Pour le Cartel, le Dr Lawrence Cuvelier, président du GBO, prévient : « Notre édifice de sécurité sociale est mis en péril. Nous sommes otages d’une lutte politique qui nous dépasse. Nous n’hésiterons pas à prendre cette mesure qui libérerait les médecins de suivre les tarifs de la convention. Ce n’est pas ce que nous souhaitons. Nous voulons maintenir l’accessibilité des soins, mais si aucune alternative ne se dégage, nous le ferons ». Le Cartel multiplie cependant les contacts avec le monde politique pour ne pas devoir en arriver là.
De son côté, l’Absym, premier syndicat de médecins du pays, avait immédiatement réagi après le blocage du budget.

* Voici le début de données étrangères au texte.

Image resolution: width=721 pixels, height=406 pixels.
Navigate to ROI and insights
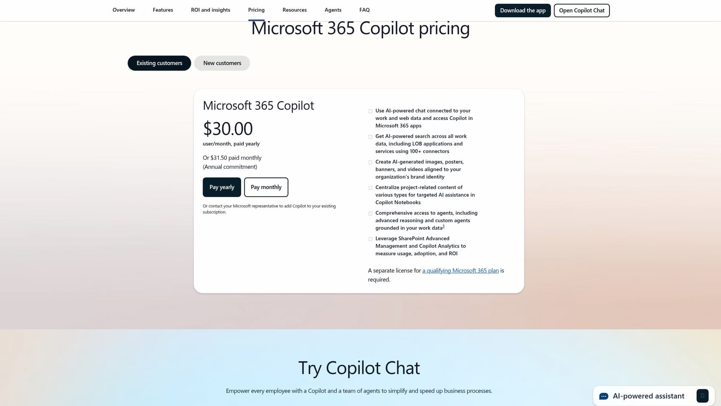tap(210, 10)
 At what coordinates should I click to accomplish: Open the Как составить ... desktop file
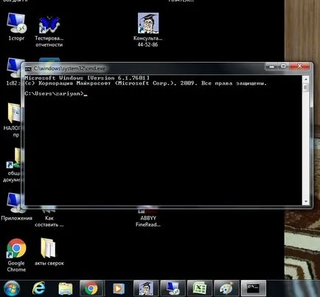coord(49,218)
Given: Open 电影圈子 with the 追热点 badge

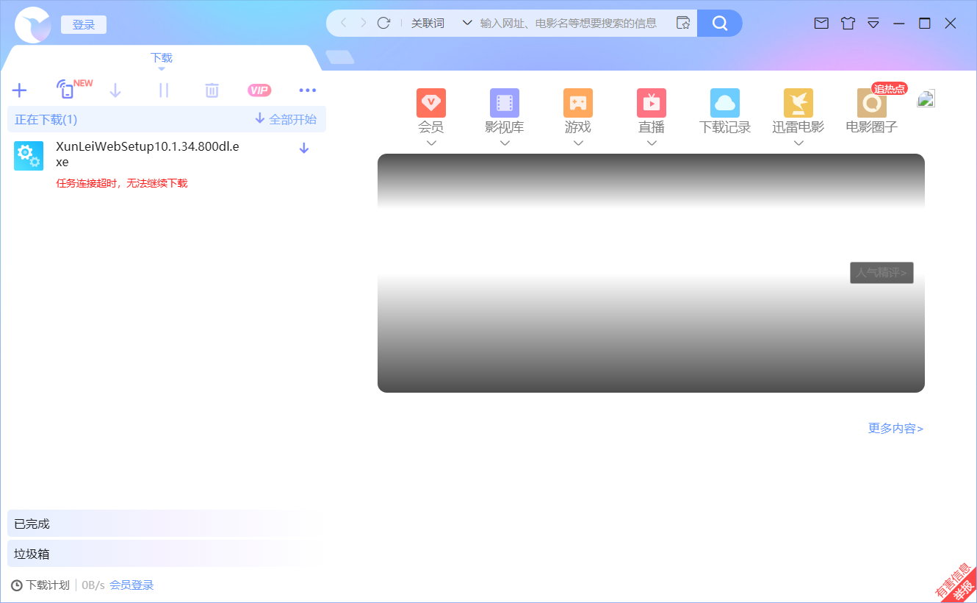Looking at the screenshot, I should [870, 110].

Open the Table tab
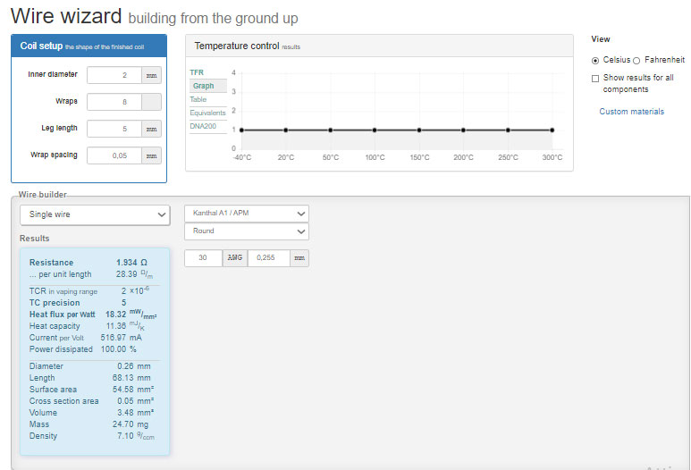pos(198,99)
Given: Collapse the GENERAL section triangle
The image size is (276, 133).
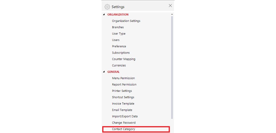Looking at the screenshot, I should (x=104, y=72).
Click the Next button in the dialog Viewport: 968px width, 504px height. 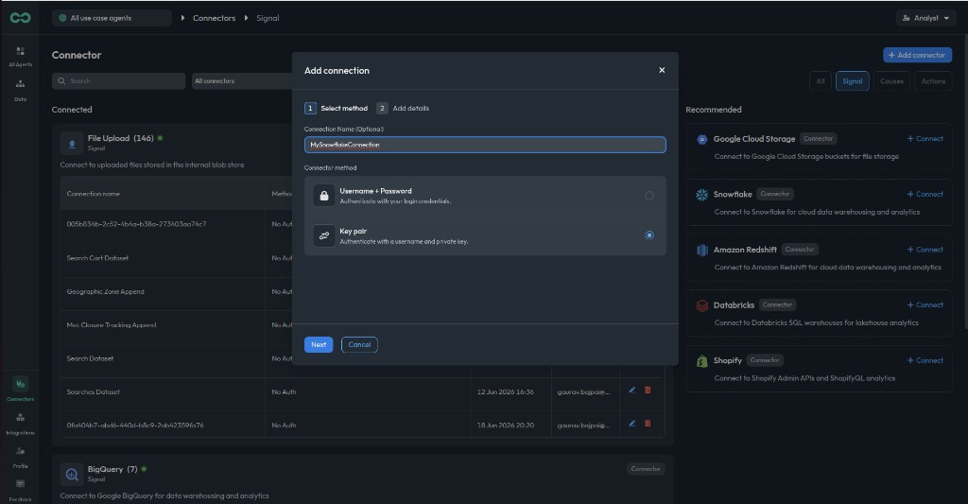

Dans un communiqué, il demandait : « Pourquoi les médecins accepteraient-ils encore de signer une convention si le gouvernement remet en cause tous les accords budgétaires ? ».
« De la musculation »
Contacté mardi, le Dr Gilbert Bejjani, vice-président de l’Absym, explique le mécontentement des médecins. « L’indexation, c’est la carotte. Sans indexation, il n’y a plus de raison d’avoir un accord tarifaire. Et alors nous lancerons un appel au déconventionnement massif. »
Le Dr Bejjani pense cependant qu’il ne faudra pas aller jusque-là. Selon lui, la séquence politique à laquelle on a assisté était « de la musculation » entre des partis qui ont une vision différente de la norme de croissance du budget des soins de santé (augmentation, maintien ou réduction). L’Arizona dispose encore de quelques semaines pour s’accorder à ce sujet et pour adopter le budget 2025. S’il n’y parvient pas, la balle reviendra dans le camp de la Vivaldi. Qu’Alexander De Croo le veuille ou non.